Metadata-Version: 2.1
Name: Havina
Version: 0.1.1
Summary: Havina is a Python library that can generate knowledge graphs triplets from an input text. Its implementation is based on the paper "Language models are open knowledge graphs" with some tweaks to improve performance. Havina can be used to evaluate the language comprehension of AI models or as a tool to extract triplets from text and build knowledge graphs.
Project-URL: repository, https://github.com/LucasSte/havina
Author-email: Lucas Steuernagel <lucas.ste@proton.me>
License-Expression: MIT
License-File: LICENSE
Requires-Python: >=3.10
Requires-Dist: build
Requires-Dist: coreferee
Requires-Dist: spacy
Requires-Dist: spacy-entity-linker
Requires-Dist: spacy-transformers
Requires-Dist: torch
Requires-Dist: transformers==4.30.2
Description-Content-Type: text/markdown

# Havina

Havina is a Python library that can generate knowledge graphs triplets from an input text. Its implementation
is based on the paper "[Language models are open knowledge graphs](https://arxiv.org/abs/2010.11967)" with some
tweaks to improve performance. Most notably, instead of summing the attention scores of each word in a relation,
I am calculating their average. 

The reasoning behind this change is that a simple sum of scores favors longer relations even if the extra words
do not carry any relevant meaning.

Havina can be used to evaluate the language comprehension of AI models or as a tool to extract triplets from text 
and build knowledge graphs.

## How to use it


`pip install havina`

After importing the `GraphGenerator` class from havina, simply call the object
with the sentence to evaluate and an optional number of workers. Each worker will span
a different process and the algorithm will split the work between them.

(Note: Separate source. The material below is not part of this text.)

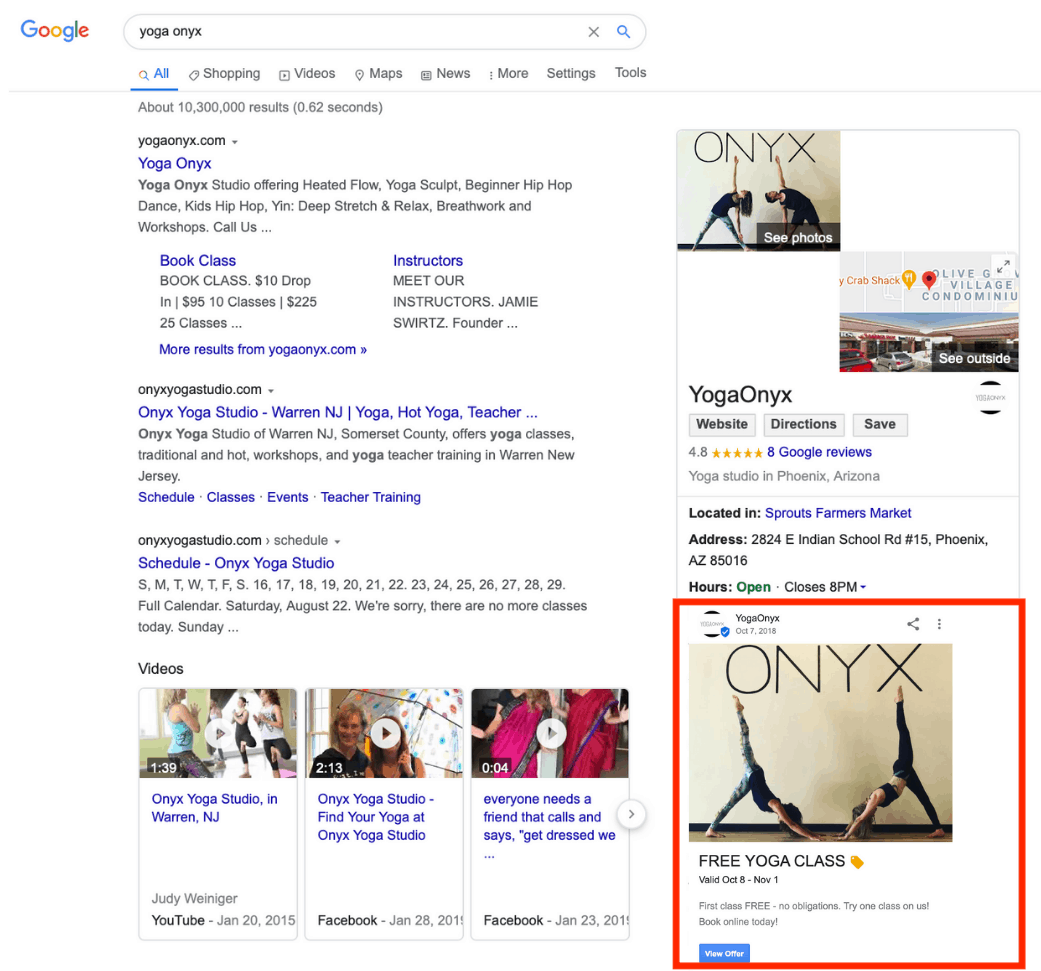This screenshot has height=971, width=1041.
Task: Click the videos carousel next arrow
Action: click(x=631, y=814)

For more information about the constructor parameters, check the 
[Constructor parameters section](#constructor-parameters).

```python
from havina import GraphGenerator

text = 'John Lennon is a famous singer.'
generator = GraphGenerator(
    top_k=4,
    contiguous_token=False
)

triplets = generator(text, workers=1)
print(triplets)
```

The code above will print the following:
```
[
    HeadTailRelations(
        head=Entity(text='john lennon', wikidata_id=None), 
        tail=Entity(text='a famous singer', wikidata_id=None), 
        relations=['be'])
]
```

The returned type is a list of `HeadTailReations` objects, each of which contains
the head and tail entities and the possible relations between them. Relations are
Python strings.